Add functionalities in DataModule and data loaders + tests datasets and DataModule (#453)

* Add num_workers and pin_memory arguments to DataLoader and DataModule tests
2025-02-18 09:10:23 +01:00
parent 9cae9a438f
commit 571ef7f9e2
5 changed files with 455 additions and 29 deletions
--- a/pina/data/data_module.py
+++ b/pina/data/data_module.py
@@ -1,4 +1,5 @@
 import logging
+import warnings
 from lightning.pytorch import LightningDataModule
 import torch
 from ..label_tensor import LabelTensor
@@ -8,6 +9,7 @@ from torch.utils.data.distributed import DistributedSampler
 from .dataset import PinaDatasetFactory
 from ..collector import Collector

+
 class DummyDataloader:
    """"
    Dummy dataloader used when batch size is None. It callects all the data
@@ -57,7 +59,7 @@ class Collator:
        self.max_conditions_lengths = max_conditions_lengths
        self.callable_function = self._collate_custom_dataloader if \
            max_conditions_lengths is None else (
-            self._collate_standard_dataloader)
+                self._collate_standard_dataloader)
        self.dataset = dataset

    def _collate_custom_dataloader(self, batch):
@@ -95,7 +97,7 @@ class Collator:


 class PinaSampler:
-    def __new__(self, dataset, batch_size, shuffle, automatic_batching):
+    def __new__(cls, dataset, shuffle):

        if (torch.distributed.is_available() and
                torch.distributed.is_initialized()):
@@ -123,15 +125,35 @@ class PinaDataModule(LightningDataModule):
                 batch_size=None,
                 shuffle=True,
                 repeat=False,
-                 automatic_batching=False
+                 automatic_batching=False,
+                 num_workers=0,
+                 pin_memory=False,
                 ):
        """
-        Initialize the object, creating dataset based on input problem
-        :param problem: Problem where data are defined
-        :param train_size: number/percentage of elements in train split
-        :param test_size: number/percentage of elements in test split
-        :param val_size: number/percentage of elements in evaluation split
-        :param batch_size: batch size used for training
+        Initialize the object, creating datasets based on the input problem.
+
+        :param problem: The problem defining the dataset.
+        :type problem: AbstractProblem
+        :param train_size: Fraction or number of elements in the training split.
+        :type train_size: float
+        :param test_size: Fraction or number of elements in the test split.
+        :type test_size: float
+        :param val_size: Fraction or number of elements in the validation split.
+        :type val_size: float
+        :param predict_size: Fraction or number of elements in the prediction split.
+        :type predict_size: float
+        :param batch_size: Batch size used for training.
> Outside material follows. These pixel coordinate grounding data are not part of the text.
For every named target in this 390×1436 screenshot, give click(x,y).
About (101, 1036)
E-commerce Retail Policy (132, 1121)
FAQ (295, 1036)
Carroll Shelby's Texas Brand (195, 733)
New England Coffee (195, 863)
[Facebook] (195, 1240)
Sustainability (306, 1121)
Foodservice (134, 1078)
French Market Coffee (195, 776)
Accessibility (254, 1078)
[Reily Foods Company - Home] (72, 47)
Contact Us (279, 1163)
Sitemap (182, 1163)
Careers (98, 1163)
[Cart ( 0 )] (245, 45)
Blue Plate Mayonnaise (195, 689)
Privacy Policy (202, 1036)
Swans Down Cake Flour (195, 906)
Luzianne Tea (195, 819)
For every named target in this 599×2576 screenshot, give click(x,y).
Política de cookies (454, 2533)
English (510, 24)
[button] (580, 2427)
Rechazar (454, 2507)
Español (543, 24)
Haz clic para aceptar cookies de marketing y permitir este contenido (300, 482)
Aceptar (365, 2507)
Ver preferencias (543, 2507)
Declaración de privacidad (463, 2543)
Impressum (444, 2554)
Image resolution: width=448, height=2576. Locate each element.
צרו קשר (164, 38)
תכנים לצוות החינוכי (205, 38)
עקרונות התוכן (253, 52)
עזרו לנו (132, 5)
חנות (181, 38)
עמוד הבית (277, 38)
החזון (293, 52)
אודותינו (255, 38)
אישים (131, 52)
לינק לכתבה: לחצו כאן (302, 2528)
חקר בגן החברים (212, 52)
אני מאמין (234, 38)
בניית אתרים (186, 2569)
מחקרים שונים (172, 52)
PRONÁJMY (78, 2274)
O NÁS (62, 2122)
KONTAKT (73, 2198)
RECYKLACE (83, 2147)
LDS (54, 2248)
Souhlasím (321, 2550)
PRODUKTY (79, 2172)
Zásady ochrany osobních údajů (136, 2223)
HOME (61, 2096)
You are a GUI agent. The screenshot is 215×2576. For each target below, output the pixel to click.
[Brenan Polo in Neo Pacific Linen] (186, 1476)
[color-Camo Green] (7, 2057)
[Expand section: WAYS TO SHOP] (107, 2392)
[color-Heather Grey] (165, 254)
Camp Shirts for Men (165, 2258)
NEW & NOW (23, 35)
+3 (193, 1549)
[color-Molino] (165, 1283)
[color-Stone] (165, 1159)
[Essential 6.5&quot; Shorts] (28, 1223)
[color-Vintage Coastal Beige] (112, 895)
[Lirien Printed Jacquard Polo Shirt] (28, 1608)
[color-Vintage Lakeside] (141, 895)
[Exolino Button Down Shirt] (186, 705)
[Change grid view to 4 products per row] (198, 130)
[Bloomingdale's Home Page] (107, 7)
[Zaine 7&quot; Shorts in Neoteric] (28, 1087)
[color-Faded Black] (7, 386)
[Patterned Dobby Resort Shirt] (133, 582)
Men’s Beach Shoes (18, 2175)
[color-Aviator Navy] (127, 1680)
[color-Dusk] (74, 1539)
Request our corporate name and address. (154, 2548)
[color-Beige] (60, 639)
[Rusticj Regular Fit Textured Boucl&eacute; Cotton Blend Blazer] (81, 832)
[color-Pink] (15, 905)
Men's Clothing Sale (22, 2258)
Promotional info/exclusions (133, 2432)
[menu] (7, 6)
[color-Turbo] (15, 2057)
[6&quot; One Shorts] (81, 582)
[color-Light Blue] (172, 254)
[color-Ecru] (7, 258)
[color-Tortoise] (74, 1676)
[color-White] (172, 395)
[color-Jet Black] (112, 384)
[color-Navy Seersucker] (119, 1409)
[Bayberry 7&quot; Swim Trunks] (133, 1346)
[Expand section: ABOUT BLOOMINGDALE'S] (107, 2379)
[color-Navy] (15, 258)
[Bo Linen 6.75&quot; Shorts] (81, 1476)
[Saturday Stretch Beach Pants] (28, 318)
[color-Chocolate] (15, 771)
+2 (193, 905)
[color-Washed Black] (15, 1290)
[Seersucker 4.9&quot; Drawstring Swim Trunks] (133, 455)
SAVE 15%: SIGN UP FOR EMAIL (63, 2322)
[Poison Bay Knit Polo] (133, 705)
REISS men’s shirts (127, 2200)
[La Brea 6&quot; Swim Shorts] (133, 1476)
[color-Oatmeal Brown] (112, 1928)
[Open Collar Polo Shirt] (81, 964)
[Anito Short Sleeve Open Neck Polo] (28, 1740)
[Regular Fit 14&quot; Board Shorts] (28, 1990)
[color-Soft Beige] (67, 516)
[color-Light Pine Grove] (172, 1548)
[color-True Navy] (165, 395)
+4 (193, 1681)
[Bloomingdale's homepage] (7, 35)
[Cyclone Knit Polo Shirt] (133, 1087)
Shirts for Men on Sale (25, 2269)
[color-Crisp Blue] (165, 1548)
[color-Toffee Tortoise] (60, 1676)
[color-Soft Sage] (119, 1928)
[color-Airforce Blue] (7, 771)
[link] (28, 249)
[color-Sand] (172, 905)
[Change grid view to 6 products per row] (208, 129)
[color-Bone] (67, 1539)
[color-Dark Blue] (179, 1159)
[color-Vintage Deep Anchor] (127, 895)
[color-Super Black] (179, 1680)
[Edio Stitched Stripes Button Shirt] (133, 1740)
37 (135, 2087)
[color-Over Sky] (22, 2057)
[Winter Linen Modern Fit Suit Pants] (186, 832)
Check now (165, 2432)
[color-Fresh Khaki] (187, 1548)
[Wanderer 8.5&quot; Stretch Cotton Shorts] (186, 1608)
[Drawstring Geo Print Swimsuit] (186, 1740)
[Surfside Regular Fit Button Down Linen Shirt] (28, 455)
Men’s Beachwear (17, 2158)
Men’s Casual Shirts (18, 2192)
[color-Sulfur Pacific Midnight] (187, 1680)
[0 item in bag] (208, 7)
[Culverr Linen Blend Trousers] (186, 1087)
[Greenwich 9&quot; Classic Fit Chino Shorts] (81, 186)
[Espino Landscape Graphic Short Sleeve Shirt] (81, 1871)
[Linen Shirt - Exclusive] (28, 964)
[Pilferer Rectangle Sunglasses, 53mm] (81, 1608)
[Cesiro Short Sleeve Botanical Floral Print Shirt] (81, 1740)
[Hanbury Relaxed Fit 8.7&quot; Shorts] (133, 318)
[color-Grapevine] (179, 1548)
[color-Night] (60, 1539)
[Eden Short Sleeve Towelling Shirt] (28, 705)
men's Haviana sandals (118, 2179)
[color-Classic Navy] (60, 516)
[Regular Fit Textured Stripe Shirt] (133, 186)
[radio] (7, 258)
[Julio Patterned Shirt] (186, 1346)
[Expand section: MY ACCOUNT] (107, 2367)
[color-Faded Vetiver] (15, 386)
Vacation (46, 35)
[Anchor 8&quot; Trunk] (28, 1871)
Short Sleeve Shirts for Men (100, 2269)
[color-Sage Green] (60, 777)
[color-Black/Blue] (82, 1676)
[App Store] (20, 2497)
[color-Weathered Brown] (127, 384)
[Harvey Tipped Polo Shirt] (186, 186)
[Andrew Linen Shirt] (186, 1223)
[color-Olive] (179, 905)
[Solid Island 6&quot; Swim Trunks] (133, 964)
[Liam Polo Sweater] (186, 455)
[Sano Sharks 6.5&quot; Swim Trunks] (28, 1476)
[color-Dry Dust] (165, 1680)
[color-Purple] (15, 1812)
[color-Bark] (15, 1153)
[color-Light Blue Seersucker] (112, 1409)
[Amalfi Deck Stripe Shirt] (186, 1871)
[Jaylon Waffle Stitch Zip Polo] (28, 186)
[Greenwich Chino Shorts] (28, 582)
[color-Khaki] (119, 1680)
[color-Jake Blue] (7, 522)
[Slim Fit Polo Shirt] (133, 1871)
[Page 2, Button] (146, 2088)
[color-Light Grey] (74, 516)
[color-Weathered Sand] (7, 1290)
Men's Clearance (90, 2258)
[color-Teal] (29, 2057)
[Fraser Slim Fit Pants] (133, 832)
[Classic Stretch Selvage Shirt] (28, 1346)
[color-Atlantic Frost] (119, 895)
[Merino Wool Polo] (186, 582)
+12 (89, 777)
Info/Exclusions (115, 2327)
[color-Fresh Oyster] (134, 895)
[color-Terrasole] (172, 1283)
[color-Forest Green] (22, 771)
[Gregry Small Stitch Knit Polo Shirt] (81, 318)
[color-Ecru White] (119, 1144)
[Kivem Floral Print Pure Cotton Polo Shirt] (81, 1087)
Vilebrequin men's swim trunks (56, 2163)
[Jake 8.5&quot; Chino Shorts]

If None, the entire dataset is used per batch.
+        :type batch_size: int or None
+        :param shuffle: Whether to shuffle the dataset before splitting.
+        :type shuffle: bool
+        :param repeat: Whether to repeat the dataset indefinitely.
+        :type repeat: bool
+        :param automatic_batching: Whether to enable automatic batching.
+        :type automatic_batching: bool
+        :param num_workers: Number of worker threads for data loading. Default 0 (serial loading)
+        :type num_workers: int
+        :param pin_memory: Whether to use pinned memory for faster data transfer to GPU. (Default False)
+        :type pin_memory: bool
        """
        logging.debug('Start initialization of Pina DataModule')
        logging.info('Start initialization of Pina DataModule')
@@ -170,6 +192,15 @@ class PinaDataModule(LightningDataModule):
        collector = Collector(problem)
        collector.store_fixed_data()
        collector.store_sample_domains()
+        if batch_size is None and num_workers != 0:
+            warnings.warn(
+                "Setting num_workers when batch_size is None has no effect on "
+                "the DataLoading process.")
+        if batch_size is None and pin_memory:
+            warnings.warn("Setting pin_memory to True has no effect when "
+                          "batch_size is None.")
+        self.num_workers = num_workers
+        self.pin_memory = pin_memory
        self.collector_splits = self._create_splits(collector, splits_dict)
        self.transfer_batch_to_device = self._transfer_batch_to_device

@@ -271,20 +302,27 @@ class PinaDataModule(LightningDataModule):
                dataset_dict[key].update({condition_name: data})
        return dataset_dict

-
    def _create_dataloader(self, split, dataset):
        shuffle = self.shuffle if split == 'train' else False
+        # Suppress the warning about num_workers.
+        # In many cases, especially for PINNs, serial data loading can outperform parallel data loading.
+        warnings.filterwarnings(
+            "ignore",
+            message=(
+                r"The '(train|val|test)_dataloader' does not have many workers which may be a bottleneck."),
+            module="lightning.pytorch.trainer.connectors.data_connector"
+        )
        # Use custom batching (good if batch size is large)
        if self.batch_size is not None:
-            sampler = PinaSampler(dataset, self.batch_size,
-                                  shuffle, self.automatic_batching)
+            sampler = PinaSampler(dataset, shuffle)
            if self.automatic_batching:
                collate = Collator(self.find_max_conditions_lengths(split))

            else:
                collate = Collator(None, dataset)
            return DataLoader(dataset, self.batch_size,
-                              collate_fn=collate, sampler=sampler)
+                              collate_fn=collate, sampler=sampler,
+                              num_workers=self.num_workers)
        dataloader = DummyDataloader(dataset)
        dataloader.dataset = self._transfer_batch_to_device(
            dataloader.dataset, self.trainer.strategy.root_device, 0)